Quoi qu’il en soit, la ful­gu­rante vic­toire israé­lienne et l’occupation de nou­velles terres arabes pro­vo­quèrent la mise en place – cette fois pro­gram­ma­tique – d’un sub­stantiel effort mili­taire de la part de l’Égypte et de la Syrie. Il serait ridicule, bien entendu, de penser que ces deux pays (qui figurent parmi les pre­miers signa­taires du TNP en 1968) pussent être dis­suadés d’entreprendre cet effort par une quel­conque menace nucléaire israé­lienne. Pour ces deux pays, l’objectif était main­tenant de récu­pérer, par la force s’il le fallait, le Sinaï et le Golan.
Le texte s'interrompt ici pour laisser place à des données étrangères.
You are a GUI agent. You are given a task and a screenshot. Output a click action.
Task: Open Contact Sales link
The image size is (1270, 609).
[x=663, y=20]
S’il pouvait donc y avoir un doute sur les inten­tions arabes en 1967 en ce qui concerne le respect de l’intégrité ter­ri­to­riale d’Israël, le doute n’était plus permis en 1973 quand les troupes égyp­tiennes et syriennes prirent l’initiative de la guerre. Si la dis­suasion nucléaire israé­lienne avait pour but la pro­tection du sanc­tuaire israélien, elle était donc sans objet face à la ten­tative syro-​​égyptienne de prendre pied sur leurs ter­ri­toires perdus quelques années plus tôt. Cependant, là aussi, la réaction des diri­geants israé­liens face à l’attaque-surprise et au choc des batailles perdues entre le 6 et le 8 octobre fut de prendre des mesures « pré-​​nucléaires » et de déployer les mis­siles Jéricho capables comme on sait de porter des têtes nucléaires. Cer­tains pensent que ce déploiement avait pour but prin­cipal de faire pression sur l’administration amé­ri­caine afin qu’elle prenne la décision d’approvisionner l’armée israé­lienne le plus rapi­dement pos­sible. Mais quelle qu’en fût la raison, on ne peut qu’observer l’inadéquation entre l’éventualité de déployer une arme de dernier recours et la nature de la menace égypto-​​syrienne.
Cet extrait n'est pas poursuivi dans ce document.